How do I use Fortify Annotations In Java Code?

Question

I have a question regarding the names and syntax for using Fortify Code Annotations.

The short, short, really short version is: I am looking for a guide/manual that will list the available in-code annotations and provide an example for their intended use. Specifically for use in having a set of "SQL Injection" and "SQL Injection: Persistence" issues omitted from Fortify Scan results.

TL;DR; Details:

• Fortify Version: 19.1.0
• Platform: Java 8; Web App (Weblogic 12.2.1.4.0 (12c)); Redhat Unix
• Fortify Issue: SQL Injection (WASC-19)
• Additional Information: The code exists as part of a web application.

The "suspect" input String arrives from the client and then becomes part of a DDL Statement ("ALTER SESSION ...") This "cannot be changed" and DDL statements cannot be parameterized .

Sanitizing the input String is ridiculously easy. The (7 character) String is fed through a Regex parser: Pattern.compile(HARDCODED_REGEX_CONSTANT).matcher(suspectString);

Using an annotated method declaration that sends the input though a regex parser has also been part of the validation e.g. @Pattern(regexp=HARDCODED_REGEX_CONSTANT)

Neither of these 2 approaches are sufficient for Fortify.

Additionally, the suspect input String is also validated against known and valid values (the values are pulled from the database, so Fortify also finds that those values are also "suspect").
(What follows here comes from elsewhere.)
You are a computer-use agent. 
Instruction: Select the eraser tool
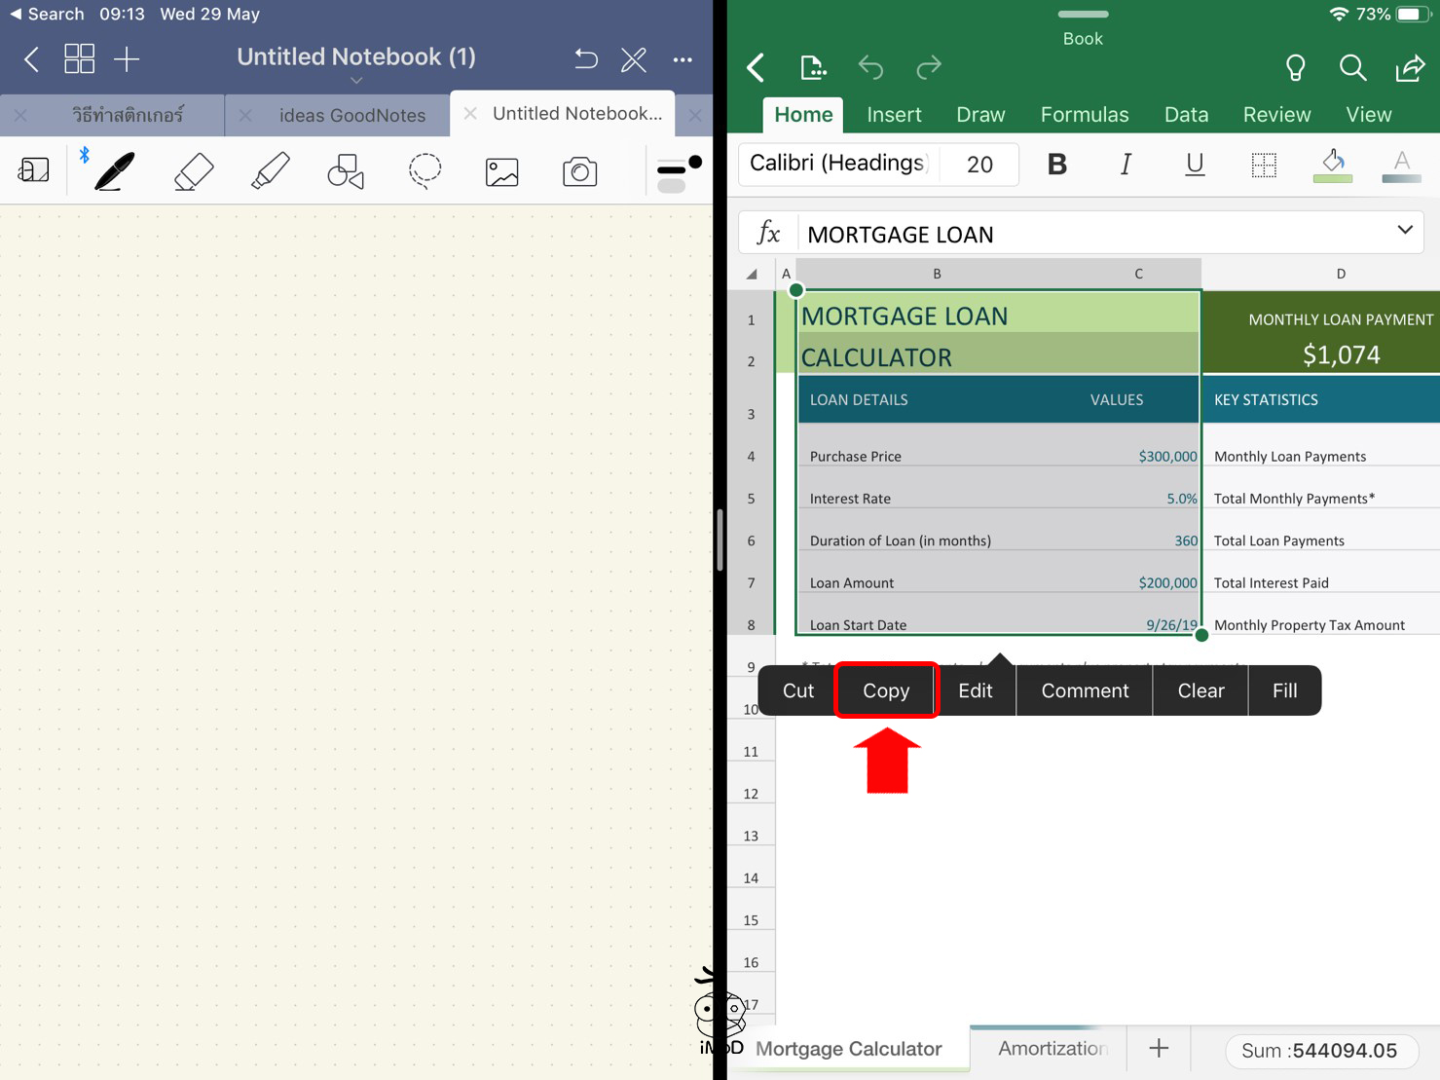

Of course, none of these are satisfactory for the Fortify Scan.

Creating and storing a custom rule that is external to the code and applied to the scan results is "not going to work" because of "reasons". [I cannot adequately or briefly explain why this simple solution has been rejected.] Suffice it to say, creating a set of "False Positives" to import prior to a Fortify Scan; is "not an option" nor is marking "known issues" as "Not an Issue".

Placing an "Ignore this" comment in the code does not satisfy the goal state either. The end evaluation is that the issue remains in the scan results, it is critical, and therefore MUST be resolved.

Restating the request: I would like to place an annotation (or other in-code construct) (e.g. @FortifyValidate, @Fortify?????, etc.) at the points at which a problem is flagged by the Fortify scan.

I cannot find an adequate guide/manual online that will list the available in-code annotations and provide an example for their intended use. Specifically for use in having a set of "SQL Injection" and "SQL Injection: Persistence" issues omitted from Fortify Scan results.

Thank you

Answer 1

Answering my own question as best I can.

The answer that I arrived at was the use of Fortify Annotations. This is not, however, the preferred means by which Fortify issues "should be" resolved. The preferred means of identification, mitigation, and resolution is through the Audit Workbench and Fortify Software Security Center that is integrated into supported Testing and QA processes. Micro Focus provides an overview of how this process can be modeled. https://www.microfocus.com/documentation/fortify-static-code-analyzer-and-tools/1810/AWB_Guide_18.10.pdf

That type of development environment is not available to me.

So, on to the hack:

The only documentation that I found online was: https://community.microfocus.com/t5/Fortify-User-Discussions/Using-Fortify-Java-Annotations/td-p/1500577 It has a few misspellings, but is accurate and useful for integrating the Fortify Annotations library into an existing maven project and then placing the annotations into the code.

Items of note: The page is from 2014 and the Fortify version that is referenced is 4.00. Make sure to use your current Fortify version. Secondly, there are 2 jar files in Fortify 19.1.0 that contain the annotation definitions. They are FortifyAnnotations-CLASS.jar and FortifyAnnotations-SOURCE.jar. I chose to rename the -CLASS.jar and use it instead of cluttering up the build process.

Once imported, or added to the classpath; it is a simple matter to use the annotations to remove specific "taints" @FortifyXSSValidate or generalized blanket validation @FortifyValidate.

When custom code is used to ensure validity, it is very useful to use @FortifyValidate("return") annotations.

I recommend using an annotation that is as concise as possible for preventing Fortify from flagging mitigated issues. I would also recommend placing some inline notes or documentation that thoroughly describes why an Annotation has been placed and exactly what makes its placement a viable solution.